WHAT NEEDS TO BE DONE. Exactly as given, output all the records that follow.

[SOURCE MATERIAL — start]

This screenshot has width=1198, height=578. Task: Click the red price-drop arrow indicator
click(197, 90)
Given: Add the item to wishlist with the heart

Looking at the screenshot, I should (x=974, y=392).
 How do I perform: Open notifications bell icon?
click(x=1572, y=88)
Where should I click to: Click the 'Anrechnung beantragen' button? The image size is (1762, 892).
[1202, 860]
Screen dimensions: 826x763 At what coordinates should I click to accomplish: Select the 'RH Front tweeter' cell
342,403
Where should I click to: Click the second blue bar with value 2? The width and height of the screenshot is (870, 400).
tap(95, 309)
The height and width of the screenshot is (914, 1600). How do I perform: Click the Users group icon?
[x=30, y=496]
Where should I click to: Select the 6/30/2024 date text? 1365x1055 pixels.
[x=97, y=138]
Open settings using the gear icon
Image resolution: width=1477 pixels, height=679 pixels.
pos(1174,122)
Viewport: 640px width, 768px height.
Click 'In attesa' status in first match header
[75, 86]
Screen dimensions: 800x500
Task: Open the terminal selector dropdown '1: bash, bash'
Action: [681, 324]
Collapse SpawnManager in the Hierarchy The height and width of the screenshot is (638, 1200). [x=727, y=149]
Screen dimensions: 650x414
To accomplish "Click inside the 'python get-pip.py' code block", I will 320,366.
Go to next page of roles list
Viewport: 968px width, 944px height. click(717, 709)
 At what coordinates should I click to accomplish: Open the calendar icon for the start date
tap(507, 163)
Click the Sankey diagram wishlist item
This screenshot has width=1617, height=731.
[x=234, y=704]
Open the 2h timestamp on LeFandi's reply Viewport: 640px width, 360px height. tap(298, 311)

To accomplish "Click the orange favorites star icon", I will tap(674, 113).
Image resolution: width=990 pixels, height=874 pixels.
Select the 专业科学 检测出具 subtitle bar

[SOURCE MATERIAL — finish]

ANSWER BOX.
This screenshot has width=1198, height=578. Task: Click the red price-drop arrow indicator
click(197, 90)
Given: Add the item to wishlist with the heart

Looking at the screenshot, I should (x=974, y=392).
 How do I perform: Open notifications bell icon?
click(x=1572, y=88)
Where should I click to: Click the 'Anrechnung beantragen' button? The image size is (1762, 892).
[1202, 860]
Screen dimensions: 826x763 At what coordinates should I click to accomplish: Select the 'RH Front tweeter' cell
342,403
Where should I click to: Click the second blue bar with value 2? The width and height of the screenshot is (870, 400).
tap(95, 309)
The height and width of the screenshot is (914, 1600). How do I perform: Click the Users group icon?
[x=30, y=496]
Where should I click to: Select the 6/30/2024 date text? 1365x1055 pixels.
[x=97, y=138]
Open settings using the gear icon
Image resolution: width=1477 pixels, height=679 pixels.
pos(1174,122)
Viewport: 640px width, 768px height.
Click 'In attesa' status in first match header
[75, 86]
Screen dimensions: 800x500
Task: Open the terminal selector dropdown '1: bash, bash'
Action: [681, 324]
Collapse SpawnManager in the Hierarchy The height and width of the screenshot is (638, 1200). [x=727, y=149]
Screen dimensions: 650x414
To accomplish "Click inside the 'python get-pip.py' code block", I will 320,366.
Go to next page of roles list
Viewport: 968px width, 944px height. click(717, 709)
 At what coordinates should I click to accomplish: Open the calendar icon for the start date
tap(507, 163)
Click the Sankey diagram wishlist item
This screenshot has width=1617, height=731.
[x=234, y=704]
Open the 2h timestamp on LeFandi's reply Viewport: 640px width, 360px height. tap(298, 311)

To accomplish "Click the orange favorites star icon", I will tap(674, 113).
Image resolution: width=990 pixels, height=874 pixels.
Select the 专业科学 检测出具 subtitle bar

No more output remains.